Could someone explain to me how the author of the book I'm reading managed to perform this simplification?

\(\displaystyle \cos^{-1}\, \left(\, \dfrac{z\, \cdot\, \sqrt{\strut x^2\, +\, y^2\, +\, z^2\,}}{\sqrt{\strut (x^2\,+\, z^2)\, \cdot\, (y^2\,+\, z^2)}}\, \right)\, =\, \sin^{-1}\, \left(\, \dfrac{x\, \cdot\, y}{\sqrt{\strut (x^2\, +\, z^2)\, \cdot\, (y^2\, +\, z^2)}}\, \right)\)

It is the last step in a large series of simplifications that I all managed to understand, but here he lost me. Unfortunately I need to understand it completely, because I need to perform it myself in a slightly different context.

Thanks in advance!

You know that the arc cos( . ) = theta, ie cos (theta) = ( . ). Well if you know what the cos (theta) equals you should be able to compute the sin (theta) and .....

 

[Bob Brown MSEE]

Right Triangle

Could someone explain to me how the author of the book I'm reading managed to perform this simplification?

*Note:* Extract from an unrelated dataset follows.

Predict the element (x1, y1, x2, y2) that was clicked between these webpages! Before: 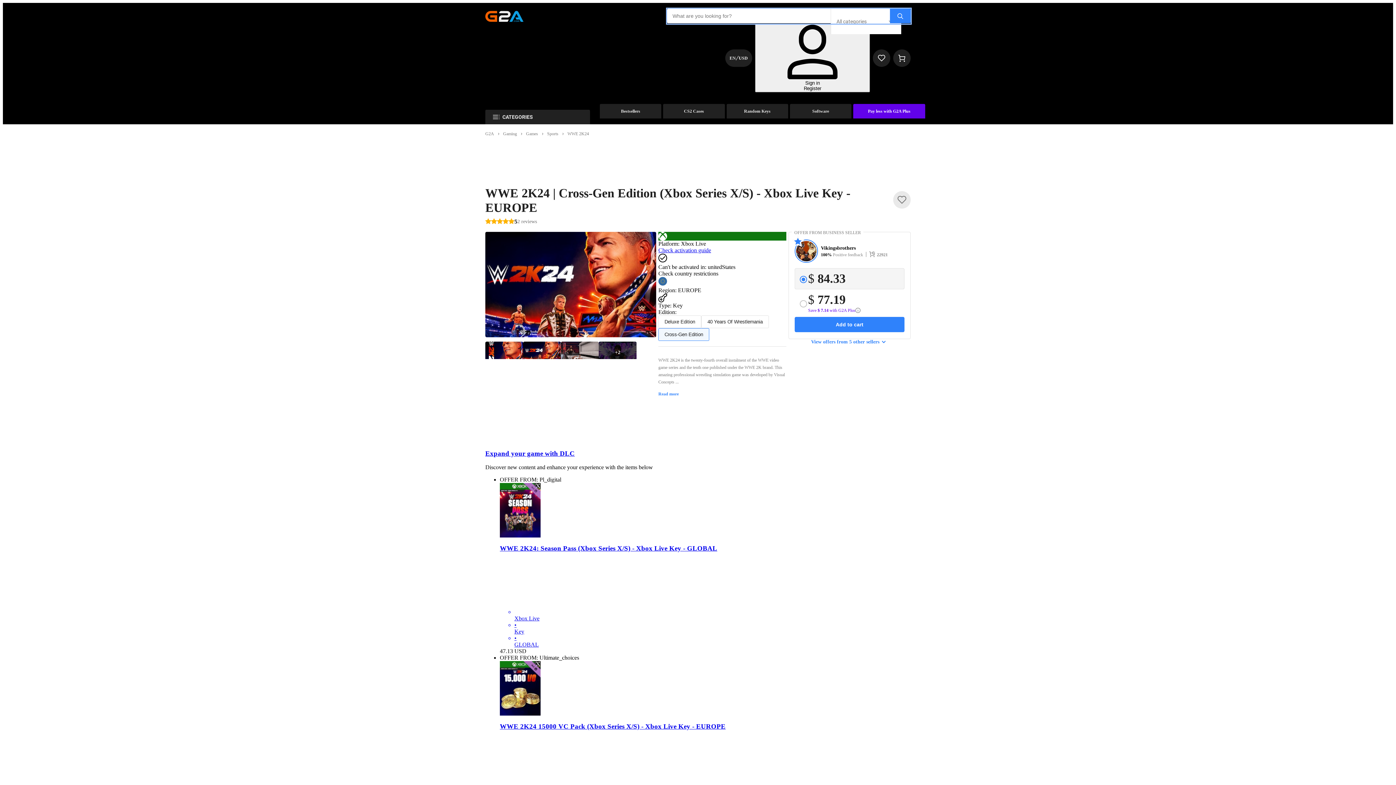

\(\displaystyle \cos^{-1}\, \left(\, \dfrac{z\, \cdot\, \sqrt{\strut x^2\, +\, y^2\, +\, z^2\,}}{\sqrt{\strut (x^2\,+\, z^2)\, \cdot\, (y^2\,+\, z^2)}}\, \right)\, =\, \sin^{-1}\, \left(\, \dfrac{x\, \cdot\, y}{\sqrt{\strut (x^2\, +\, z^2)\, \cdot\, (y^2\, +\, z^2)}}\, \right)\)

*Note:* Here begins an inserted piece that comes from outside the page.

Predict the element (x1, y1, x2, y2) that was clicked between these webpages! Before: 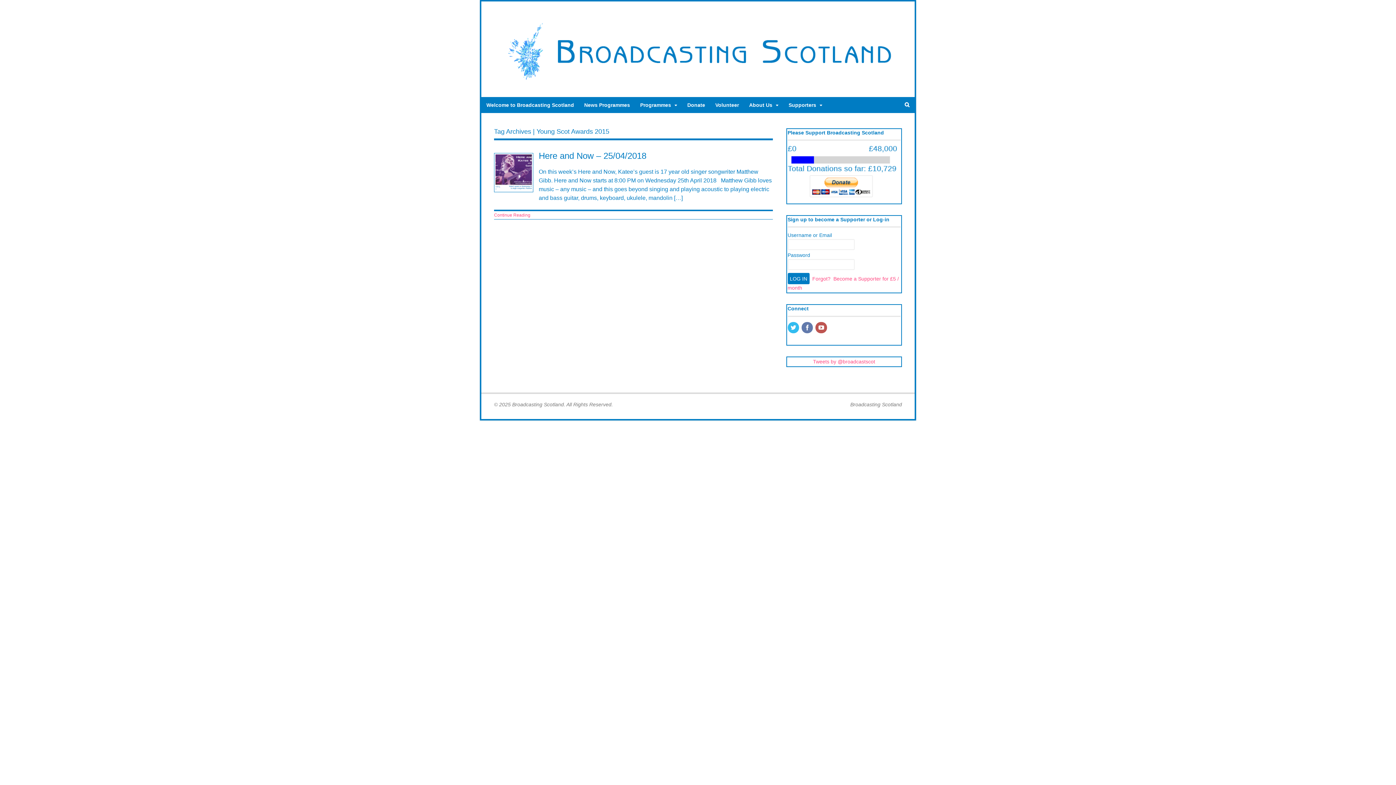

It is the last step in a large series of simplifications that I all managed to understand, but here he lost me. Unfortunately I need to understand it completely, because I need to perform it myself in a slightly different context.

Thanks in advance!

Consider a triangle with sides...
\(\displaystyle A=z \sqrt{x^2+y^2+z^2}\)
\(\displaystyle B=x y\)
\(\displaystyle C=\sqrt{\left(x^2+z^2\right) \left(y^2+z^2\right)}\)

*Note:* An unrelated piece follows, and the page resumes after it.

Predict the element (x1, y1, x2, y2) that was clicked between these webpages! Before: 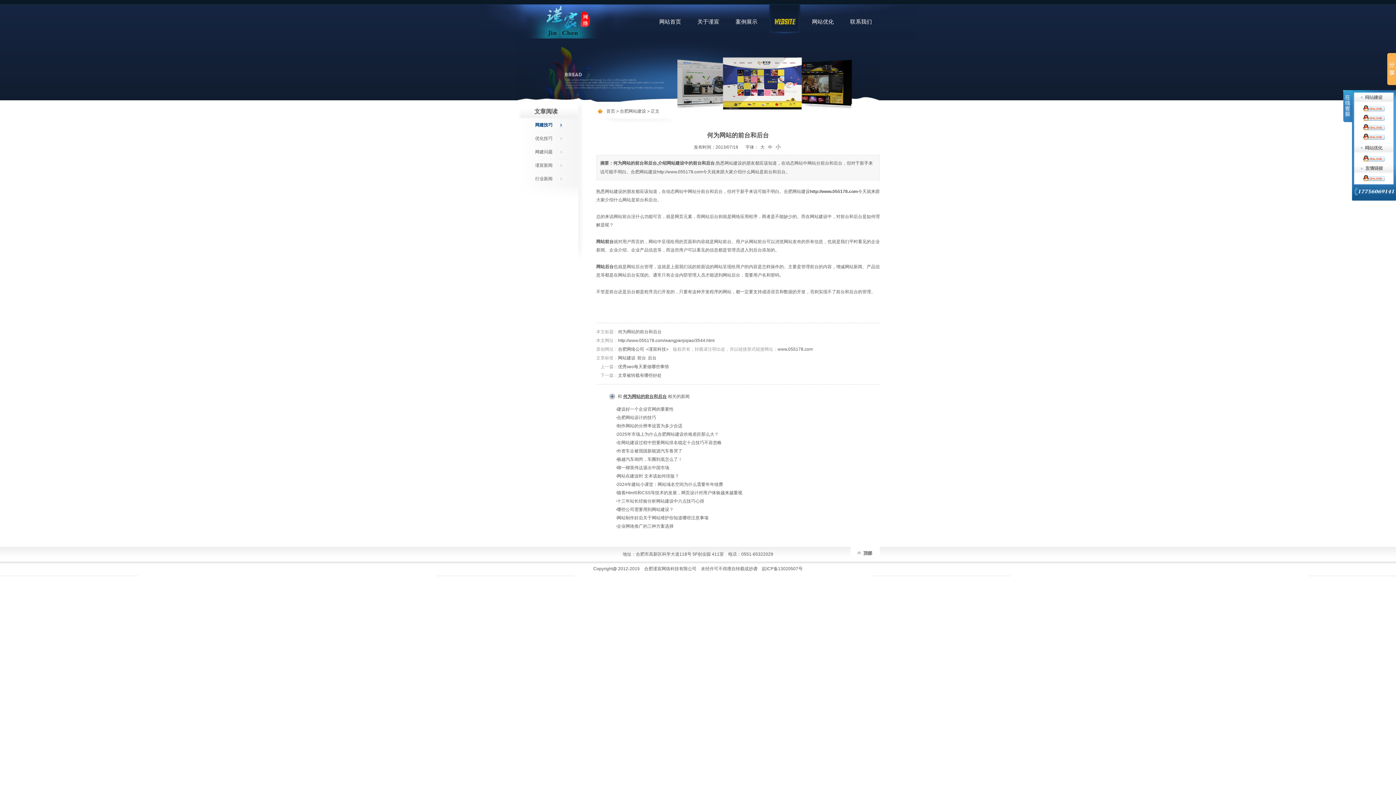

Prove that it is a right triangle by showing that...
\(\displaystyle C^2=A^2+B^2\)

 

[Jarama]

Consider a triangle with sides...
\(\displaystyle A=z \sqrt{x^2+y^2+z^2}\)
\(\displaystyle B=x y\)
\(\displaystyle C=\sqrt{\left(x^2+z^2\right) \left(y^2+z^2\right)}\)

Prove that it is a right triangle by showing that...
\(\displaystyle C^2=A^2+B^2\)

Thank you very much! I can't believe that it was so simple... I was lost in using all kinds of crazy goniometric rules.

 

[pka]

Could someone explain to me how the author of the book I'm reading managed to perform this simplification?

\(\displaystyle \cos^{-1}\, \left(\, \dfrac{z\, \cdot\, \sqrt{\strut x^2\, +\, y^2\, +\, z^2\,}}{\sqrt{\strut (x^2\,+\, z^2)\, \cdot\, (y^2\,+\, z^2)}}\, \right)\, =\, \sin^{-1}\, \left(\, \dfrac{x\, \cdot\, y}{\sqrt{\strut (x^2\, +\, z^2)\, \cdot\, (y^2\, +\, z^2)}}\, \right)\)

It is the last step in a large series of simplifications that I all managed to understand, but here he lost me. Unfortunately I need to understand it completely, because I need to perform it myself in a slightly different context.

It seems that you have asked us to explain something with only being put down into the middle of an explanation. We should know the whole context. You should read this webpage. Note that the \(\displaystyle \arccos~ \&~\arcsin\) have different ranges that only intersect on \(\displaystyle [0,\frac{\pi}{2}]\).